What Algorithms should you test and how?

April 5, 2005 Roy Osherove

[Update: I've updated the description here to make it clearer. Some of the comments indicate that I did not explain myself as well as I should have. Perhaps this is better.]

Math Algorithms are problematic. The biggest problem with testing them is that you either end up reproducing the calculation in your test, or you test inputs and outputs blindly. If at all viable, the latter is the more reasonable choice, for several reasons outlined below.

Assuming this method:

public int Add(a,b)

{

return a+b;

}

You might be inclined to write such a test:

[Test]

public void Add()

{

int result = Add(1,2);

Assert.AreEqual(1+2, result);

}

As you can see there is some duplication here: The same calculation occurs inside the production and inside the test code. Seeing this kind of duplication brings up a number of red flags:

- how do you know if your calculation does not have a bug?

- If the only thing in the method is the calculation, and you're repeating it in your tests, are you actually testing anything?

The only reason to test such a method was if you had an IF or w SWITCH somewhere. Otherwise, there's no logic to test. Unit tests are more about logic than anything. If there's no logic. perhaps they shouldn't be there. If there's no logic but you're still testing something, perhaps what you're really doing is "integration testing". Such a test might be to call the math function under heavy load, or multiple threads and so on. I'll talk more about what I think makes for an integration test in a later post.

of course, this might seem better -

[Test]

public void Add()

{

int result = Add(1,2);

Assert.AreEqual(3, result);

}

our result is known and so we can at least "smoke test" the algorithm.

As some of you have mentioned in the comments - there's still the pesky matter of Edge cases and unvalidated input.

There's always room for edge case testing, I agree. In fact, you'd be a fool not to ask yourself what happens when you get two int.MaxValue s. Since this entry does not deal with edge cases, I'd just declare that yes - you would most definitely test edge cases. That's because - edge cases have a particular requirement - they need business logic, or else they woudn't be edge cases. If I wanted the method to just blow up on int.MaxValue, I'd just let it do that, and let the exception bubble up. Since there seems to be a staggering requirement for handling such an edge case - there's obviously some sort of non-math logic in the works here that needs to be written.

Here's a short example:

[Test]

[ExpecteException(typeof(CalcException)),"Sum resulted in an overflow and is illegal")]

public void Add()

{

Add(int.MaxValue,1);

}

Now you're talking. There HAS to be some logic inside the method to make this work - that means it's no longer just a math algorithm - it's a math algorithm hidden underneath a business rule, for which you would exactly do these kinds of tests.

The solution might look like:

public int Add(int a, int b)

{

if(a>= in.MaxValue)

{

throw new CalcException("Sum resulted in an overflow and is illegal");

}

return a+b;

}

Now you'd have to write a new test to send b as a max value, but you get the idea. It's no longer a math function in purity. You no longer test inputs and outputs - you test logic.

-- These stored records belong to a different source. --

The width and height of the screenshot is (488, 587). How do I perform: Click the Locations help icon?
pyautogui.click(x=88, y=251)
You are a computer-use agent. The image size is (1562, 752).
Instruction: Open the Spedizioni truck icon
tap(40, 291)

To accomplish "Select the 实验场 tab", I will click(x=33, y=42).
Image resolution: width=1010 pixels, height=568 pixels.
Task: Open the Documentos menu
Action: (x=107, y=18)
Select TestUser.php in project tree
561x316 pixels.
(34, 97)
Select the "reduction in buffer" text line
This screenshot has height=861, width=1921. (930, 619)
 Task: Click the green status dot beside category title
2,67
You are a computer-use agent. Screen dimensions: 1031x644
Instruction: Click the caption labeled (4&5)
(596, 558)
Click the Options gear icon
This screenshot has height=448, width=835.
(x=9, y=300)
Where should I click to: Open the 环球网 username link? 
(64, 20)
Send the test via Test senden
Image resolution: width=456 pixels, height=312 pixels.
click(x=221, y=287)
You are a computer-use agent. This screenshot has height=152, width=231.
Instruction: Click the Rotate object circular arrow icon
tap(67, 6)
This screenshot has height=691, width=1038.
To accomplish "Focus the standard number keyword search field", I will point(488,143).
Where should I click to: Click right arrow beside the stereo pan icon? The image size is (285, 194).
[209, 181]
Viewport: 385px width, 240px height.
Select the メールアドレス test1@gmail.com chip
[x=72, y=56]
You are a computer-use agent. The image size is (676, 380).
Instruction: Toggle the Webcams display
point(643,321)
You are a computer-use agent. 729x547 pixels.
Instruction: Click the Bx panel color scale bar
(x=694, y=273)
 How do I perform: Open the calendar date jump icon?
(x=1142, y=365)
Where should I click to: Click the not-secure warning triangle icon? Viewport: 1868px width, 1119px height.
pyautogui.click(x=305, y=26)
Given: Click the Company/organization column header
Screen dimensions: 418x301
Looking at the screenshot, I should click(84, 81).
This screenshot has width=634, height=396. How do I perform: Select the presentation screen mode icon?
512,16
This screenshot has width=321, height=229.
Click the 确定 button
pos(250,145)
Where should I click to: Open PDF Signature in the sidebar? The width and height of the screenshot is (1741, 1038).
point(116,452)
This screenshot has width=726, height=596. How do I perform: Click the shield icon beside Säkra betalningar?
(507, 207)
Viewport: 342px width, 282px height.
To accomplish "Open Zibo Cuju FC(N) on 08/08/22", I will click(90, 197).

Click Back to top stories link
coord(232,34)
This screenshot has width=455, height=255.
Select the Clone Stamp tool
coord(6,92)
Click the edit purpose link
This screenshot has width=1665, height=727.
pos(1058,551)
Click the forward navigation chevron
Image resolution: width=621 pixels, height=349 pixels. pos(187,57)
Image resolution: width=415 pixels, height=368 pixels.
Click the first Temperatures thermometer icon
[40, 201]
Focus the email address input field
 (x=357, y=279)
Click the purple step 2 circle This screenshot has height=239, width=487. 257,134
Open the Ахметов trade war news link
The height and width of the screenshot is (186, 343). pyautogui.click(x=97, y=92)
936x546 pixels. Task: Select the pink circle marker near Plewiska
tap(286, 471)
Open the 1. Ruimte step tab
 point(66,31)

In fact - you could refactor it to show this distiction more clearly:

public int Add(int a, int b)

{

if(a>= in.MaxValue)

{

throw new CalcException("Sum resulted in an overflow and is illegal");

}

return sumNumbers(a,b);

}

private int sumNumbers(int a,int b)

{

return a+b;

}

For pure math functions:

The only other option is to call such algorithms with a known set of inputs and outputs.

That's usually more of a data-driven test kind of thing where you might have thousands of rows of input and expected output with many edge cases for the algorithm to go through.

That means you're assuming the expected outputs are pre-known and can be calculated beforehand (using some external tool perhaps such as Mat Lab). If they are pre-known, what exactly are you testing? You are testing for regression if at any point in time you would want to either refactor or optimize your algorithm code, and you still want to know that all outputs stay the same.

To my mind, such math problems are usually not very fit for TDD and incremental creation ("make this pass as simply as possible" mentality) because the algorithm and execution are pre-known.

However, the second you think about performing an 'IF' clause, you'll need a unit test.

This brings up an interesting question such as "how would you test sorting algorithms?". Surely there's lots of IFs and Switches there. But would you test for an outcome or for logic trees inside the method? I'd go with testing expected outcome (a sorted something) by invoking many many tests with various inputs and expected outcomes. It's not math, and can be done with TDD. You might even find your algorithm is simpler than you thought.